# [TASK DETAILS]
The stretch from the line with "AirForce (142, 229)" through the line with "Password: (60, 1897)" in the records below: write it out exactly, and nothing else.
▼
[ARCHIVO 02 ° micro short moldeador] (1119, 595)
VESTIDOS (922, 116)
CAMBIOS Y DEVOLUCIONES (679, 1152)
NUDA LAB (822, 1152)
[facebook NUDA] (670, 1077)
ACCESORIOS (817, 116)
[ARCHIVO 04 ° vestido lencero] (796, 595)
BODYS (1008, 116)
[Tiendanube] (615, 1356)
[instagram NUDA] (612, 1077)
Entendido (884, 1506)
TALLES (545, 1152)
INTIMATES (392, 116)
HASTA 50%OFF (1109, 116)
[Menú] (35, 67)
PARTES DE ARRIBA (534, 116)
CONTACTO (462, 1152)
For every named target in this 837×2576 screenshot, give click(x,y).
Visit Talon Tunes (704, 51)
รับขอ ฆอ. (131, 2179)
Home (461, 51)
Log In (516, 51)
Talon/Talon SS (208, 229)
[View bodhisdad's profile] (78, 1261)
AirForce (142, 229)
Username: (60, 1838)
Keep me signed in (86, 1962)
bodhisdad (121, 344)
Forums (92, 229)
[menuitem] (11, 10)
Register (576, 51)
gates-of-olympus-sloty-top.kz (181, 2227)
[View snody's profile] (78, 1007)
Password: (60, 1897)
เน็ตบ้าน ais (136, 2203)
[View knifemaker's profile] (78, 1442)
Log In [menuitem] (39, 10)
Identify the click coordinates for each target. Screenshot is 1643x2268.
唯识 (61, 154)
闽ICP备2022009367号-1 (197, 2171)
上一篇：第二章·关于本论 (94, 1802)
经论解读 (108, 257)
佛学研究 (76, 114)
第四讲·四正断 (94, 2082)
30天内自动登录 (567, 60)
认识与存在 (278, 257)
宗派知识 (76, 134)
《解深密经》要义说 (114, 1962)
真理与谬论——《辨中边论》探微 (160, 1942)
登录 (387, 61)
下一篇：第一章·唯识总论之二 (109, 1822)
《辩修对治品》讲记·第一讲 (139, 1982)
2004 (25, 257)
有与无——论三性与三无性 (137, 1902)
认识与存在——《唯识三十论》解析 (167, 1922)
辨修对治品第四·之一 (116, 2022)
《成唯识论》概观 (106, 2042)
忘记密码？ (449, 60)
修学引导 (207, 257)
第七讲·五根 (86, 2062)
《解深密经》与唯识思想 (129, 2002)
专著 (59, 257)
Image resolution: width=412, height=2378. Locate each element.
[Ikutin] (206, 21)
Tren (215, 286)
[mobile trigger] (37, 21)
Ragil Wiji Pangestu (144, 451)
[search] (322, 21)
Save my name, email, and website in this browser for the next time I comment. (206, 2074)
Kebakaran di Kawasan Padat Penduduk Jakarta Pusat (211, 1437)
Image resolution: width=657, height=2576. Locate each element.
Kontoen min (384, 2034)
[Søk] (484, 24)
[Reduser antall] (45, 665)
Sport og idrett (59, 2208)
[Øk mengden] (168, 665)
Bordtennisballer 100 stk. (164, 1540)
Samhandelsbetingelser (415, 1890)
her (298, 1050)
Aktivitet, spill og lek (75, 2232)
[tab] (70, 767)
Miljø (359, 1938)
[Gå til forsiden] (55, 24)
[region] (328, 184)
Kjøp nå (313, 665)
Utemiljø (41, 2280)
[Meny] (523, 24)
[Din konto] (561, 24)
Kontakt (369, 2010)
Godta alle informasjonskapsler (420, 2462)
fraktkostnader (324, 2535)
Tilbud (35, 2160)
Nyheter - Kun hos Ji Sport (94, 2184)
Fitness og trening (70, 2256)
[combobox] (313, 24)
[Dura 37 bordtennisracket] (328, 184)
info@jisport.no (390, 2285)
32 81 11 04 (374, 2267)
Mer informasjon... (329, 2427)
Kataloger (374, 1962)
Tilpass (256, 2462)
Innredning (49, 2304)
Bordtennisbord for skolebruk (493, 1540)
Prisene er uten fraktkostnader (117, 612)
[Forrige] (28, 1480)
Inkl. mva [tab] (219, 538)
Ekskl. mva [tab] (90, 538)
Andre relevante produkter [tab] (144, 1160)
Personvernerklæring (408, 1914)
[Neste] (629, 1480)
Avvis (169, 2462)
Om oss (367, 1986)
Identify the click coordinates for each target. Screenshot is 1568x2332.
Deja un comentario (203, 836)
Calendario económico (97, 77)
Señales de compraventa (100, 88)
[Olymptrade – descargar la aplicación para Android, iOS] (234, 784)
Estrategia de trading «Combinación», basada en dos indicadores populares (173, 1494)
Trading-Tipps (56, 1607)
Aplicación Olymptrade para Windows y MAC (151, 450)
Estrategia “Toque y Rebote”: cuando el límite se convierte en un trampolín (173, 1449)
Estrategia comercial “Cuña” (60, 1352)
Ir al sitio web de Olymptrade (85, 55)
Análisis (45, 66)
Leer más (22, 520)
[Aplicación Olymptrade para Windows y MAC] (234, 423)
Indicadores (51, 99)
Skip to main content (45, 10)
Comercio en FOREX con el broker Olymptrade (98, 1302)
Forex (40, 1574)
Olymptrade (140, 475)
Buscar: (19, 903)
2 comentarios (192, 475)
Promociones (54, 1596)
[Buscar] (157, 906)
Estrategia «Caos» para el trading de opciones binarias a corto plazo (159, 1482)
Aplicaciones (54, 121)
▲
# [EXERCISE ANSWER]
AirForce (142, 229)
Username: (60, 1838)
Keep me signed in (86, 1962)
bodhisdad (121, 344)
Forums (92, 229)
[menuitem] (11, 10)
Register (576, 51)
gates-of-olympus-sloty-top.kz (181, 2227)
[View snody's profile] (78, 1007)
Password: (60, 1897)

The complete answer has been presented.